CONCLUSION
PART VIII:

Positive In, Positive Out.
Negative In, Negative Out.
Nothing In, Negative Out.

People With Thumbs Up

Fathers, do not provoke your children, lest they become discouraged.

One of the most critical points to take away from this study on “The Heart of Encouragement” is what happens when we are indifferent to people. We know that if we encourage people, encouragement boosts confidence, which affects performance in a positive way. When we encourage others, they perform better. It’s pretty common sense.

Discouragement creates doubt, which kills confidence, which affects performance in a negative way. When we discourage others, there is a negative outcome.

Here is a critical point: When we offer neither encouragement or discouragement, when we are indifferent, it creates doubt, kills confidence and affects performance in a negative way. So, in giving no feedback, it is the same as giving negative feedback. In some ways, it’s actually worse. Sometimes it is better to know that you stand in a negative space with someone than not knowing where you stand at all.

So, here is a simple formula to remember: Positive in gets positive out; Negative in gets negative out; Nothing in gets negative out.

The verse from Colossians 3:21 reminds, “Fathers, do not provoke your children, lest they become discouraged.” At the same time, don’t be indifferent to them either, because they will become discouraged.

Going back to the 5:1 ratio we discussed at the beginning of this study, ideally people should receive five positive inputs to every negative input. There are very few people who receive this ratio of encouragement to discouragement. Encouragement can be as simple as a smile or a “thank you” or a “good morning.” Anything we can do to put something positive into the mind of our neighbor is a good thing. The thing to remember is that if we ignore our neighbor, it’s the same as if we are negative to our neighbor.
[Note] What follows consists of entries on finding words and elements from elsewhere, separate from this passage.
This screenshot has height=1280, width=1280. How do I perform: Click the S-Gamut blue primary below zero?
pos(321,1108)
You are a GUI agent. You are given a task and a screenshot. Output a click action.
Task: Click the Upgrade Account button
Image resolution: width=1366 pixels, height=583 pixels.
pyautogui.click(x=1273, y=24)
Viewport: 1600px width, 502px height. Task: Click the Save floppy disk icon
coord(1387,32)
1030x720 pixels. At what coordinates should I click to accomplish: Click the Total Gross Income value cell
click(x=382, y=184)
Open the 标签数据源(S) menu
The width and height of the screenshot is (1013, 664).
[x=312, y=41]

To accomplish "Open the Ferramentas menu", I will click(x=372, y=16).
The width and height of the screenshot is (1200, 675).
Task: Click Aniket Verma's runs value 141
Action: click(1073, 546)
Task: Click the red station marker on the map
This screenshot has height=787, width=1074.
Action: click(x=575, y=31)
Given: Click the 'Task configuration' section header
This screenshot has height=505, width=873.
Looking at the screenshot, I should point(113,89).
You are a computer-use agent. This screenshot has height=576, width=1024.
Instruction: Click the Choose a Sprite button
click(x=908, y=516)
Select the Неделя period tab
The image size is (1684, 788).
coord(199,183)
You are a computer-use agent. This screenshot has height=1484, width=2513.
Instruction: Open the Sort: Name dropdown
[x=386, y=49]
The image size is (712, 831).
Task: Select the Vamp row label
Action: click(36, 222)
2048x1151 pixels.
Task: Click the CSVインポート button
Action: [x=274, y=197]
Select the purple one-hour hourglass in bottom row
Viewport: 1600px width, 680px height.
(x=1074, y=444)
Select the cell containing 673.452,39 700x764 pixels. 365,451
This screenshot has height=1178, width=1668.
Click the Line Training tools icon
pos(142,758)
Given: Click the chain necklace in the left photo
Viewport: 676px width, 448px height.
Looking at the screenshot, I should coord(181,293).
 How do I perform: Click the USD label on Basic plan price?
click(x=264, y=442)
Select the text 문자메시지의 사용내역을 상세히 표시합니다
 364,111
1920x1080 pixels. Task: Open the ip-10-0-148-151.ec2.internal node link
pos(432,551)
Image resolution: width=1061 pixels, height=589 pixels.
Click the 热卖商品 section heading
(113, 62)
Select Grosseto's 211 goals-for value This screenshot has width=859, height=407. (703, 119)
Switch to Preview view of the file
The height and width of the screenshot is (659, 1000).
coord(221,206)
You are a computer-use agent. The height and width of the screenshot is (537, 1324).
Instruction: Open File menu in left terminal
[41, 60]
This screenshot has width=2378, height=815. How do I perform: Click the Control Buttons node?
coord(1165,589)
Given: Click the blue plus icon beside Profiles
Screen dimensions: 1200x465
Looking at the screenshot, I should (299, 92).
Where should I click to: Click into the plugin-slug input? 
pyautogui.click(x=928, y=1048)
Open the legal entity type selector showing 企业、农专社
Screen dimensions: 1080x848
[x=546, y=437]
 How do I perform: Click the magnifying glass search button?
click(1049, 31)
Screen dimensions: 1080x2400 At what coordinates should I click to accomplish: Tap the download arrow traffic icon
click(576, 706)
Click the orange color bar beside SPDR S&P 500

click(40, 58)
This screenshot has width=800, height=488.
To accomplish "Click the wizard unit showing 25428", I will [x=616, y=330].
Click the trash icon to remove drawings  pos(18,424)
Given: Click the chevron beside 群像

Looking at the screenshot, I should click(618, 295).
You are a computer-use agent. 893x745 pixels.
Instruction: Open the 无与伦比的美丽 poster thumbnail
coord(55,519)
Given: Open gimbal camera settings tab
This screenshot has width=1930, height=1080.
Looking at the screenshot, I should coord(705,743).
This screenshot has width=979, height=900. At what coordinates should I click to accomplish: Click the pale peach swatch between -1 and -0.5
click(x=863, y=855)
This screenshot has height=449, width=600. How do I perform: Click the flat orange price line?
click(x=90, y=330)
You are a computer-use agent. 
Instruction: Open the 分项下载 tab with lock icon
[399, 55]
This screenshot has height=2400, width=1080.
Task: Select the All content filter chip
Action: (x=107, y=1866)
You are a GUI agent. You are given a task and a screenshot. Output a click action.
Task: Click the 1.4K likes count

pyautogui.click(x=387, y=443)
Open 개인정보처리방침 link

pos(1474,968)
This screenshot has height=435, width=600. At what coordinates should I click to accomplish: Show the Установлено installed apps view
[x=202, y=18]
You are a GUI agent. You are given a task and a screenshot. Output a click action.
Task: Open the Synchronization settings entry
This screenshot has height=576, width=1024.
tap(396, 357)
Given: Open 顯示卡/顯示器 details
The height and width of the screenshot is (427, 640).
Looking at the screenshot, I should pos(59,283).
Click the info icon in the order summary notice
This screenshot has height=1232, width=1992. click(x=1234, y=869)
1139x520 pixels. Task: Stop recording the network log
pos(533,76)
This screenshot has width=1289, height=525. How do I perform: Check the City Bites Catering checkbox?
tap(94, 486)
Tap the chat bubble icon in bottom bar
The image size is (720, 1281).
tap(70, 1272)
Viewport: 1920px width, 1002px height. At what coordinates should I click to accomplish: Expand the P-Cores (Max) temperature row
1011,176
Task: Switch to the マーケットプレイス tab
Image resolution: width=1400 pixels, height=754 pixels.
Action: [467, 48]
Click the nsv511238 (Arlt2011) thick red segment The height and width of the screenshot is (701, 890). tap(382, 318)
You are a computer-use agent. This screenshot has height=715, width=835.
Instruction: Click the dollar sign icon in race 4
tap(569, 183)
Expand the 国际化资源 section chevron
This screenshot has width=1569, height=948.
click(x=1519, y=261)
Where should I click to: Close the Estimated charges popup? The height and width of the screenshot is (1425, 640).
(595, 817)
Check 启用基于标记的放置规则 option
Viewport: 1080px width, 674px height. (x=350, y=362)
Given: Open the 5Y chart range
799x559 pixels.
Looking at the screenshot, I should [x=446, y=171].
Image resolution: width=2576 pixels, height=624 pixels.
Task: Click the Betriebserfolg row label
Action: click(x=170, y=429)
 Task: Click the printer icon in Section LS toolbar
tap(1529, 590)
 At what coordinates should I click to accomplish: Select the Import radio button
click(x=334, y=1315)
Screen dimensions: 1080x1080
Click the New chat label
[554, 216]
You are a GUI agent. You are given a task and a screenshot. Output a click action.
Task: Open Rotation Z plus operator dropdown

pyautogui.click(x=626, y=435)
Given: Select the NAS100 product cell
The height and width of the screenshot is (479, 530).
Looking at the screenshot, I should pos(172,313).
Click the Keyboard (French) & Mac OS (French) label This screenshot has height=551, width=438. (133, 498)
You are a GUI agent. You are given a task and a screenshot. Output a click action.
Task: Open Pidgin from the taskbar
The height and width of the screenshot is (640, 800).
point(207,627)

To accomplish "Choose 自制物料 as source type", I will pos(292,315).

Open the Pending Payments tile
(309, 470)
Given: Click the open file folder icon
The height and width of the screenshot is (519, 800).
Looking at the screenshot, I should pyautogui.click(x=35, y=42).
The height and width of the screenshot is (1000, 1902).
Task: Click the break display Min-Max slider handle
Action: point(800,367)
Let’s think for a second about the person who puts the groceries in our bag at the store. This person receives negative feedback if he or she breaks some eggs, or puts too much stuff in a bag. They probably don’t receive a lot of positive comments, not because they don’t do a good job but because people are too busy looking at or talking on their phones when checking out of a store that they don’t notice the people who work there unless they can’t find something or unless they do something wrong. A simple “thank you” can go a long way. It means, “I notice you and I appreciate you.” Negative input, of course, is going to be discouraging in this instance. But no input is going to leave the person bagging the groceries thinking that he or she must be doing a bad job, because no one is taking notice of them, except when they do something wrong.

When someone does something wrong, constructive criticism (notice the use of the word “constructive” as opposed to destructive, which is tearing someone down and completely shattering their confidence) is warranted. We are all quick to criticize when we don’t like something. We can all stand to learn to be better at complimenting when we like something. When someone gets something right, we’ve all got to do a better job of saying something positive. Because just as positive input results in positive output, a positive output by someone should result in a positive feedback, not in indifference.

Many of us have used the phrase, “that’s the best $20 I’ve ever spent.” Well, among the best instances of best $20 I’ve ever spent was when I waited outside while the garbage truck was in my neighborhood and offered the driver $20 to go buy lunch that day. He told me, “I drive this truck alone, and on most days I speak to no one the entire day. Thank you for making me feel valued today.” Money well spent!

We are all quick to point out when something goes wrong. We need to be even more quick when it comes to pointing out when something goes right.

Lord, thank You for the people around me who do the common things that I take for granted; like the clerk at the grocery store who puts my groceries in the bag, or the bank teller, or the sanitation engineer who picks up the garbage, who drives alone each day and probably talks to no one.

May I have opportunities to encourage and thank these people, so that they know they are important. Help me not to take the good things people do for granted, but instead to express my gratitude, so that others may feel filled with encouragement. Amen.

Positive in, positive out
Negative in, negative out.
Nothing in, negative out.

Don’t forget to be positive when something goes right.